Sounds like a plan.

Andrus


On Sep 23, 2008, at 12:27 PM, Andrey Razumovsky wrote:

So let the solution be:
- Check the qualifier at update and if it does not match:
1. Unregister the object the same way it is done with objects marked as
deleted.
2. Invalidate all relationships pointing to this object. I really wish we could process delete rules, but obviously we cannot do CASCADE here, because we don't know how to delete those related objects. So for now that'll be
invalidation (or I think we could perform NULLIFY instead of CASCADE).
I'll have a look when I'll have some time (and rights) for that.

2008/9/22, Mike Kienenberger <[EMAIL PROTECTED]>:

For what it's worth, I've been doing something similar since Cayenne 1.1. How I handled it was to invalidate any objects pointing to the deleted
object.




On Fri, Sep 19, 2008 at 9:12 AM, Andrey Razumovsky (JIRA)
<[email protected]> wrote:
Non-physical delete (through update) does not work properly
-----------------------------------------------------------

               Key: CAY-1109
URL: https://issues.apache.org/cayenne/browse/ CAY-1109
           Project: Cayenne
        Issue Type: Bug
        Components: Cayenne Core Library
  Affects Versions: 3.0
          Reporter: Andrey Razumovsky
          Assignee: Andrus Adamchik
           Fix For: 3.0
       Attachments: test-CAY-1109.txt

I've got reasons to keep all records in database, even those user had
deleted.

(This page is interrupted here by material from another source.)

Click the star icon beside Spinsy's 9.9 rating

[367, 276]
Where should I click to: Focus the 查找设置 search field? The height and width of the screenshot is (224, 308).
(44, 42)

As a solution, I have a field called "deleted" which is 0 by
default and 1 if user had removed the data. To show only object with
'deleted = 0' I add this qualifier to all objEntities. Finally, I call
setDeleted('1') instead of context.deleteObject()

The problem is that after I invoke setDeleted("1") and commit, part of
Cayenne thinks that the object is deleted (and I'd agree with it) while another part thinks it is not. Personally I think that setting qualifier
means that I cannot have registered objects that do not match this
qualifier.

I've uploaded a test which shows that other side of relationships with
such objects is not updated properly. This test should succeed.
Even worse, sometimes (I failed to create a test by now) I get this
unfamous exception:

org.apache.cayenne.FaultFailureException: [v.3.0M4 May 18 2008 16:32:02]
Error resolving fault, no matching row exists in the database for
ObjectId:
<ObjectId:Apkforecast, apkforecastid=3>

at org.apache.cayenne.BaseContext.prepareForAccess(BaseContext.java: 100) at com.nic.rainbow.data.auto._Apkforecast.getDate(_Apkforecast.java:29)


My suggestion is that we check declared qualifier after CDO update, and
if it does not match, unregister object and process delete rules.